As more lenders utilize automated collateral valuation systems for appraising residential mortgage properties - there have been a number of Heloc transactions that have included automated collateral assessments - Standard & Poors Ratings Service recently affirmed its criteria for validating the use of any such system in pools rated by them.

These automated systems determine property value electronically, as opposed to appraisers ascertaining the property value on site.

"The testing is done because there have been a number of lenders who want to use the automated collateral system in place of the traditional appraisal form for efficiencies and cost savings," said Susan Barnes, director at S & P residential mortgage group. She added that the rating agency needs to get comfortable with the use of the automated system on loan pools.

"It's important because our loss coverage numbers are affected," Barnes stated. "We have to make sure that our appraisal is within an acceptable variance as well as the automated appraisal."

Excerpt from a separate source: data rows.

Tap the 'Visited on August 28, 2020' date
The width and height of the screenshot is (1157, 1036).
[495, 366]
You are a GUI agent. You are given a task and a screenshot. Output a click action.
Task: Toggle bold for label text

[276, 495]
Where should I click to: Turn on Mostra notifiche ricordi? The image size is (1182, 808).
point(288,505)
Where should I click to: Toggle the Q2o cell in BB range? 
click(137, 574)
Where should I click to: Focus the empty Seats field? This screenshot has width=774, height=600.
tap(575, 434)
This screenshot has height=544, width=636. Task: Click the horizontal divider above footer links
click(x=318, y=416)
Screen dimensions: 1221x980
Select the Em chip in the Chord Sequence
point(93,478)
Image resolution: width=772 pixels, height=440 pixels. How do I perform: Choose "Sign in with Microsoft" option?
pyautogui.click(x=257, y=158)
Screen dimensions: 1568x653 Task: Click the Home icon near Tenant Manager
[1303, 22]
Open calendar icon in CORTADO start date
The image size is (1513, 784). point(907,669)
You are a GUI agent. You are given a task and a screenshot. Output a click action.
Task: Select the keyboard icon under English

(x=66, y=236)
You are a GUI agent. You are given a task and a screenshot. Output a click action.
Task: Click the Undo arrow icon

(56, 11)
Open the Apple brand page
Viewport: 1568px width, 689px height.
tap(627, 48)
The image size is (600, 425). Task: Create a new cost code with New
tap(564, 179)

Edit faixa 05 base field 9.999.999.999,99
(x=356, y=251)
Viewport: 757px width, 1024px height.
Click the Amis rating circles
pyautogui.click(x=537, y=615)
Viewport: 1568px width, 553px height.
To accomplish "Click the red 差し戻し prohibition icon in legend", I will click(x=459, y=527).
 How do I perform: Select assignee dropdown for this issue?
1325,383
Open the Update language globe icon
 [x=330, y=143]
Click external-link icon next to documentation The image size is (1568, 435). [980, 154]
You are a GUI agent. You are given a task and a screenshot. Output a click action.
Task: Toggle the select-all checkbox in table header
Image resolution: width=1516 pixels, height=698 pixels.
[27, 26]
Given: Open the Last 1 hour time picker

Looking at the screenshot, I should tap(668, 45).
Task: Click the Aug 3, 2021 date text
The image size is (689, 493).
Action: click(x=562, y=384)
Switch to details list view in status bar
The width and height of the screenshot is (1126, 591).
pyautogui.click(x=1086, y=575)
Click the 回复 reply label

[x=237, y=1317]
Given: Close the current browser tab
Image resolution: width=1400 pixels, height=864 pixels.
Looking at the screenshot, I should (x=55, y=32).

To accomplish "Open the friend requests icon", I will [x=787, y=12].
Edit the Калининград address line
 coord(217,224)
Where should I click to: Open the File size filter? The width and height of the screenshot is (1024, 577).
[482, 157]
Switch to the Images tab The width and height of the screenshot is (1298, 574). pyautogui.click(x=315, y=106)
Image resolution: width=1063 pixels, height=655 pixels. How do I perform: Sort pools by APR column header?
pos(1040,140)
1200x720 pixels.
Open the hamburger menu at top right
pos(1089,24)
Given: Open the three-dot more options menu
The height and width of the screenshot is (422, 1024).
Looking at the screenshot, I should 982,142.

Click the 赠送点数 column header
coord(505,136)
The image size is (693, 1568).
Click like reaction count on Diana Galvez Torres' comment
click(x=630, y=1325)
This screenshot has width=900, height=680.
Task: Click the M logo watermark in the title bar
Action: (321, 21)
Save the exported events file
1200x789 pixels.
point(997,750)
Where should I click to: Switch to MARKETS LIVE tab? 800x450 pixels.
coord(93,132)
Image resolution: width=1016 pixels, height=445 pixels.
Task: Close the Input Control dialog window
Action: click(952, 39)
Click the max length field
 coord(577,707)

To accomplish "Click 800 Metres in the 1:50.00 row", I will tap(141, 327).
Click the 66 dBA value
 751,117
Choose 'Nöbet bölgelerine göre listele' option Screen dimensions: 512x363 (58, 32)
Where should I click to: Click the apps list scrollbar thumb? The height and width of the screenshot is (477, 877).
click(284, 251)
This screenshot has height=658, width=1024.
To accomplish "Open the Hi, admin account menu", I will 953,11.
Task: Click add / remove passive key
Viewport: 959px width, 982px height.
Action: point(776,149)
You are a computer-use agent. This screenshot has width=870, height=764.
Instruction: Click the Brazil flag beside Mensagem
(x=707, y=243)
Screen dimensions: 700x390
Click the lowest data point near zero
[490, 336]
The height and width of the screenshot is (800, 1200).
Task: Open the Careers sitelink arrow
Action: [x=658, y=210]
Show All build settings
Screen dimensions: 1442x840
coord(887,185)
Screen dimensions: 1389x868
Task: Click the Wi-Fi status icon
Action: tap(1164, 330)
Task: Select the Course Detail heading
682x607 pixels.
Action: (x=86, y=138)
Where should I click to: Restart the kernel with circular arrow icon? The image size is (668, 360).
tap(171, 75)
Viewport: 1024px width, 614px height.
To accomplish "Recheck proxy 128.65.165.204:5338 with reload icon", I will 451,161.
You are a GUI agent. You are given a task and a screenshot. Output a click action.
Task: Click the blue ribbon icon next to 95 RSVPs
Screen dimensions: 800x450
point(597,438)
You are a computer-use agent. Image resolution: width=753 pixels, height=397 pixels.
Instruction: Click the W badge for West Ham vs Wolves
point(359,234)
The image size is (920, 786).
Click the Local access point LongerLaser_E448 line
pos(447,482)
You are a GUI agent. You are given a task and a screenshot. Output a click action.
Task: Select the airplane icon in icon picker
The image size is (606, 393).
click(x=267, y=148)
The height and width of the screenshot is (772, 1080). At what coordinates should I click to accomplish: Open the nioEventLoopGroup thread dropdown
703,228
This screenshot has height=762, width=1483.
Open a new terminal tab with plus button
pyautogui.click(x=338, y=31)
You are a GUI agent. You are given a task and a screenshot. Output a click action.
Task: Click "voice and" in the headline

Also embedded in the rating agency's loss coverage model is the Documentation and Automated Collateral Scoring System (DACSS). "This system will tell an originator or an issuer under what property, borrower and loan characteristics are eligible for the various loan documentation and collateral-type exemptions," she explained.

For instance, in the past, when future borrowers would do a limited income documentation (which is when potential borrowers would supply less documentation than what is typically required for proof of their income) S&P would increase its foreclosure-frequency assumption or default-frequency assumption. But with DACSS, if the loan is eligible for a documentation exemption, this increase is not assessed on that loan.

"On the collateral side, we look at the characteristics of the loan and determine if it is eligible for a different appraisal form or even to go on automated assessment," she said.

And DACSS is gaining ground. "The DACSS system is actually in the final stage of a data pilot," said Barnes. "When that's done, it would be rolled out and we would expect more people to utilize these exceptions on a more frequent basis."